Mickey Rooney, All-American Boy For More Than 90 Years, Dies

Apr 7, 2014
Originally published on April 7, 2014 6:29 pm



Mickey Rooney, who lived a long life on stage and screen, died last night at his home in Los Angeles. He was 93. For a while, the star seem to have it all, but he ended up playing the comeback kid as our film critic Bob Mondello remembers.

BOB MONDELLO, BYLINE: You'd have to call it a full life - more than 200 movies, everything from Shakespeare to the Muppets, voted Hollywood's biggest box office attraction three years running, including the year that Clark Gable starred in a little trifle called "Gone With The Wind." Mickey Rooney spent his childhood on the MGM back lot, earned and gambled away $12 million by the time he was 40, and lived a life at least as storied as the characters he played, and they were some characters - Huckleberry Finn, Puck in "A Midsummer Night's Dream."


MICKEY ROONEY: (as Puck) What fools these mortals be.

MONDELLO: It would be hard to say Rooney threw away a serious career to be a movie star. No telling what a serious Mickey Rooney would've looked like. But he had the chops even at the start in "Boys Town," for instance, where he thinks at one point that he's caused the death of a smaller kid.


ROONEY: (as Whitey Marsh) (Unintelligible) me, Pee Wee. Oh, God. I'll do anything.

MONDELLO: But the studio system in the 1930s was built to give audiences what they wanted, and audiences wanted Rooney in a lighter vein, a more reassuring vein. In 14 Andy Hardy movies, for instance, where he may have been sort of an operator but was basically the wholesome, all-American teen. Never with a problem that couldn't be solved by a good talk with his dad, even if he did get into little misunderstandings, especially with girls.


ROONEY: (as Andy Hardy) But this is a secret. I bought a car, that is I paid 12 bucks down and I promised to pay eight more by the 23rd. That's why I got to be nice to Cynthia.

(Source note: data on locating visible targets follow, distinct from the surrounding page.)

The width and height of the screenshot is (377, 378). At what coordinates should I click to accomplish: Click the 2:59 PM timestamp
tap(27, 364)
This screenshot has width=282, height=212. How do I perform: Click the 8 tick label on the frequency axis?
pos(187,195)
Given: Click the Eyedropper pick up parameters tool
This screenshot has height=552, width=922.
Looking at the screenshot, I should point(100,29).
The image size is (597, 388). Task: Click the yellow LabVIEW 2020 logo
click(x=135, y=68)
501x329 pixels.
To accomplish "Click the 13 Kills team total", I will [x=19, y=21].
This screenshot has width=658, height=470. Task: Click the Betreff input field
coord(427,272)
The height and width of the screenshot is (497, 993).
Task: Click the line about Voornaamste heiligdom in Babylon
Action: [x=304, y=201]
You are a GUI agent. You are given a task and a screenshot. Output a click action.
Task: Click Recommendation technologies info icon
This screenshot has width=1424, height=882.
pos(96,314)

JUDY GARLAND: (as Betsy Booth) Well, I don't get it.

ROONEY: (as Andy Hardy) Well, you see, Cynthia is really Beezy Anderson's girl, and he's away. And he promised to pay me eight bucks to keep all the other fellows away from her.

GARLAND: (as Betsy Booth) Oh.

ROONEY: (as Andy Hardy) Oh, she's just an installment on a car to me.

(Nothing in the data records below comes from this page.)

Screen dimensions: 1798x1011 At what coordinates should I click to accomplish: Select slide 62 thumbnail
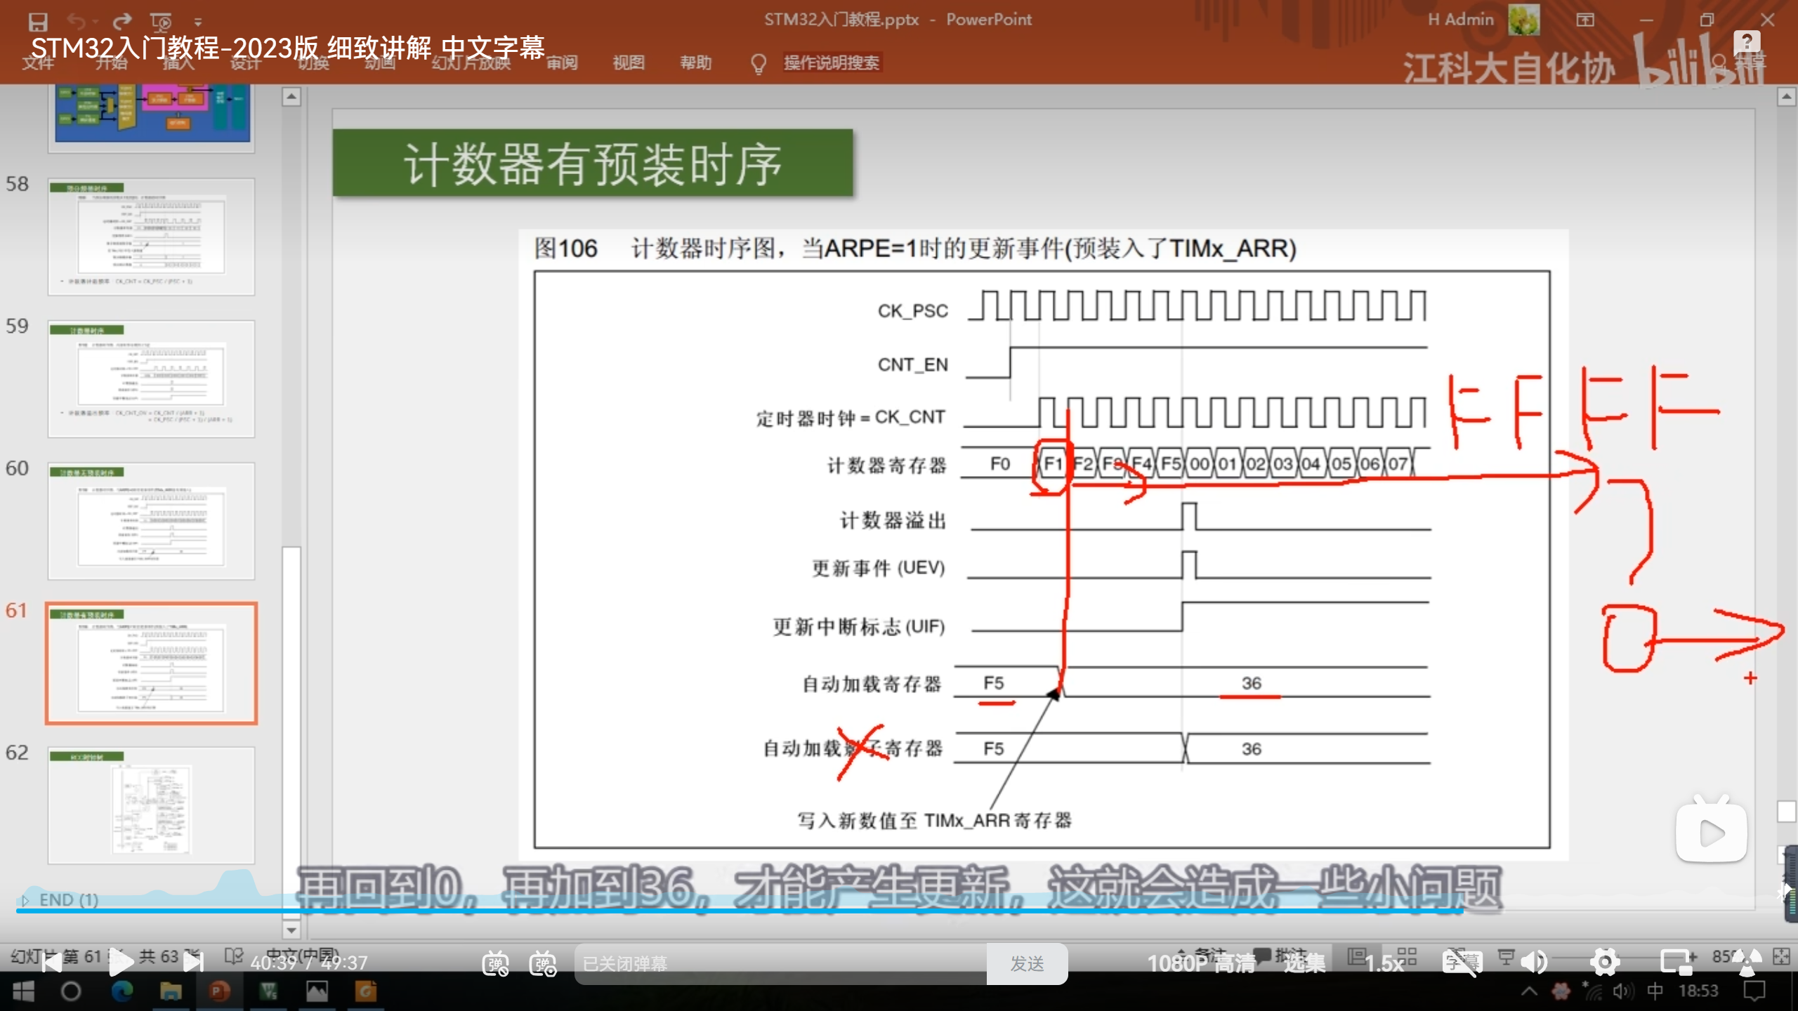tap(151, 805)
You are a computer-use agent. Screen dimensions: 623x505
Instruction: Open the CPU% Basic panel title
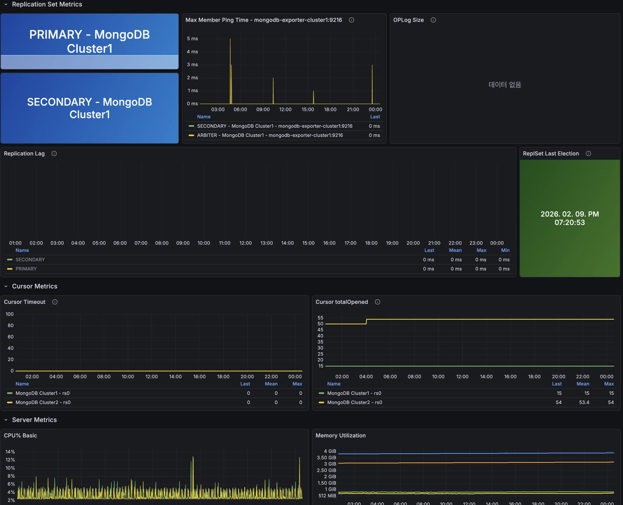(20, 435)
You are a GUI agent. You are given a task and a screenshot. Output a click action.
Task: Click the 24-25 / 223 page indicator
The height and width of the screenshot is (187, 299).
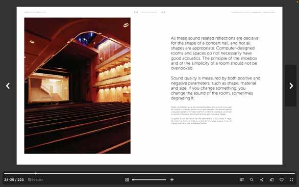click(x=14, y=179)
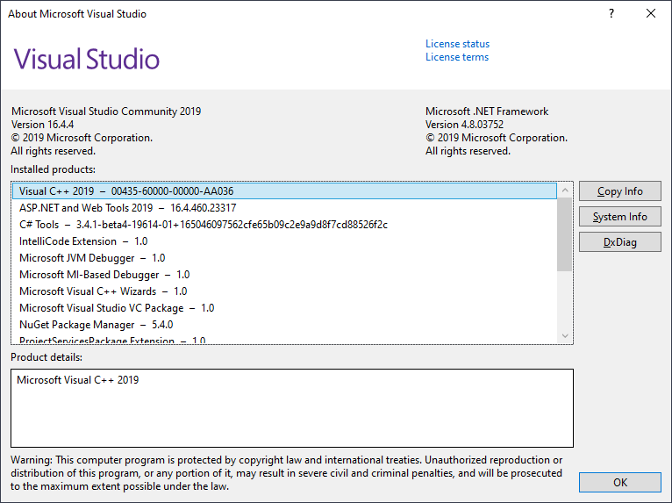The image size is (672, 503).
Task: Click the installed products scroll up arrow
Action: tap(565, 190)
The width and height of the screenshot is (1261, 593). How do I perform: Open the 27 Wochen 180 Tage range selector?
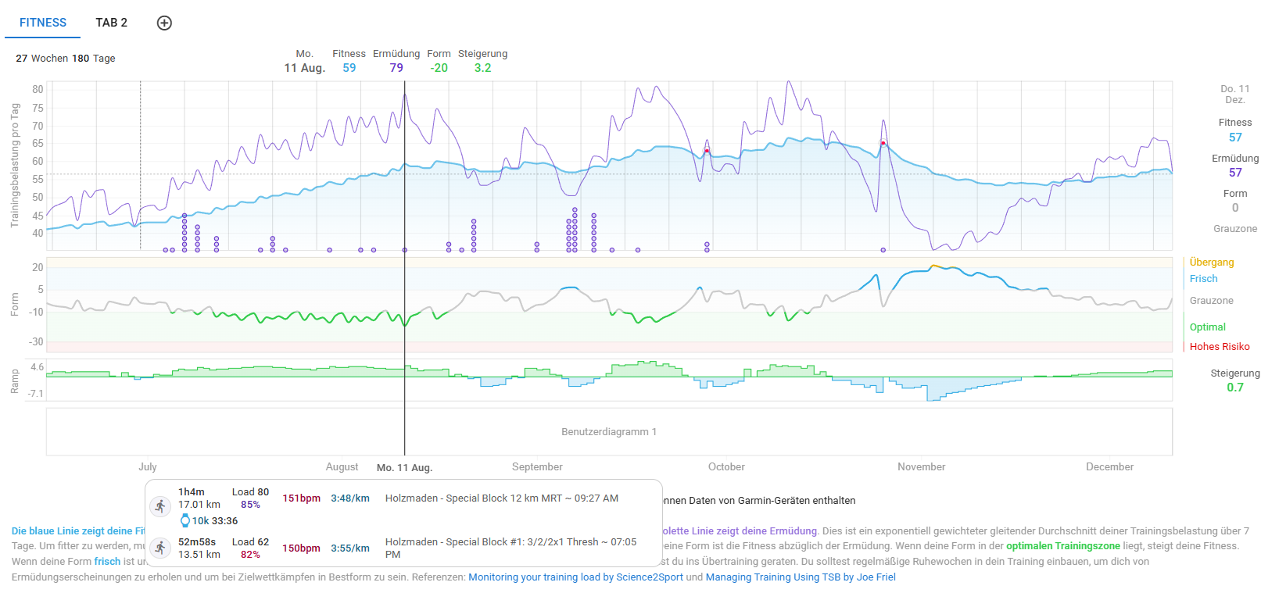pyautogui.click(x=66, y=59)
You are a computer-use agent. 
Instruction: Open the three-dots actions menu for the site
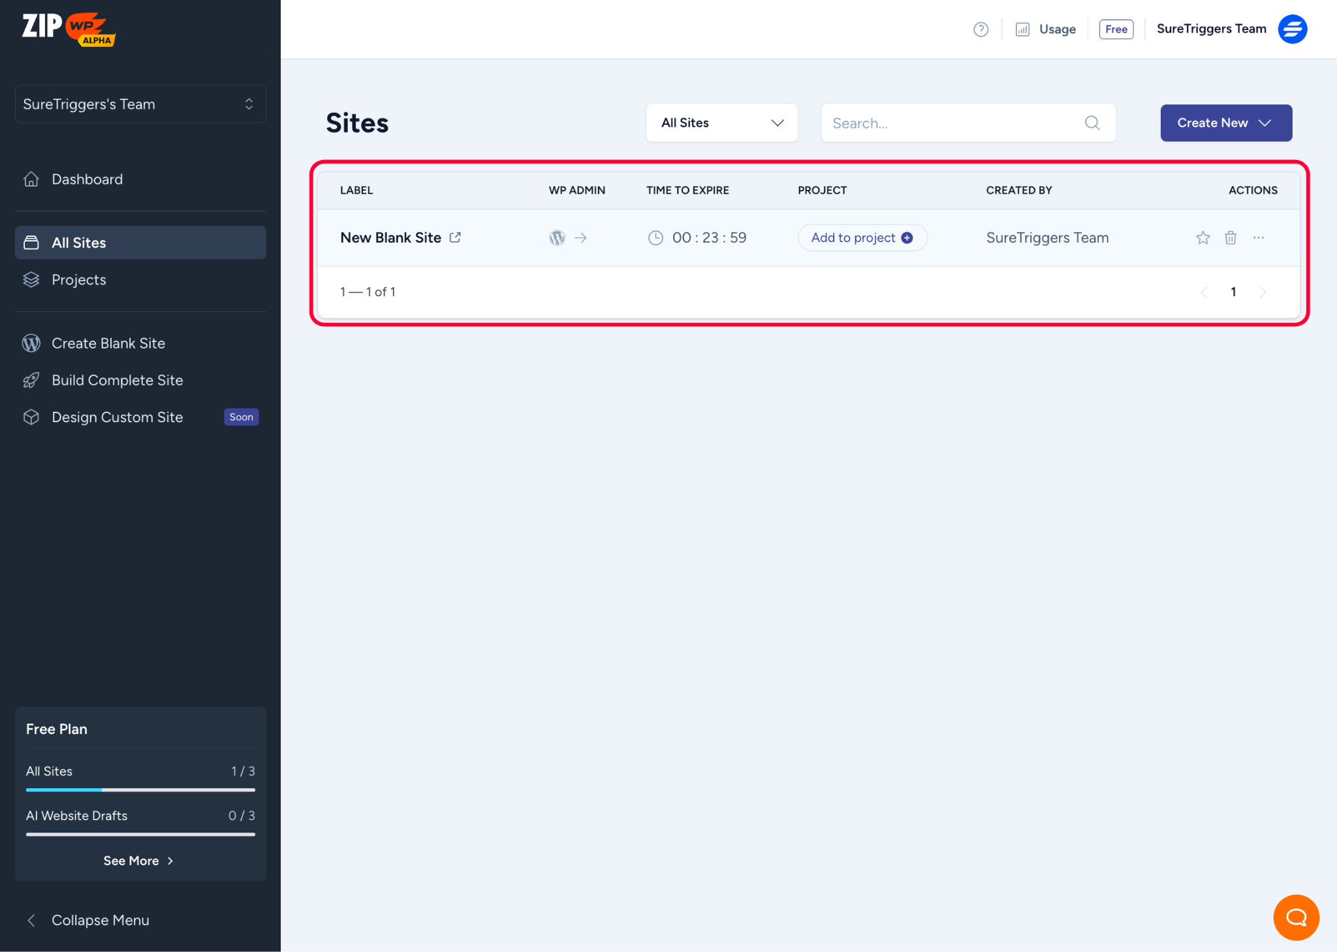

MONDELLO: That's Judy Garland he's talking to. And at MGM, chemistry like theirs did not go unexploited, especially with stars who could sing and dance. Even as the Andy Hardy movies were becoming the franchise of the decade, these two were being turned into that era's notion of teen ideals, ones who could reliably put on a show.


ROONEY: (as Mickey Moran) (Singing) Good morning.

GARLAND: (as Patsy Barton) (Singing) It's a lovely morning.

ROONEY: (as Mickey Moran) (Singing) Good morning.

GARLAND: (as Patsy Barton) (Singing) What a wonderful day. We've danced the whole night through. Good morning. Good morning to you.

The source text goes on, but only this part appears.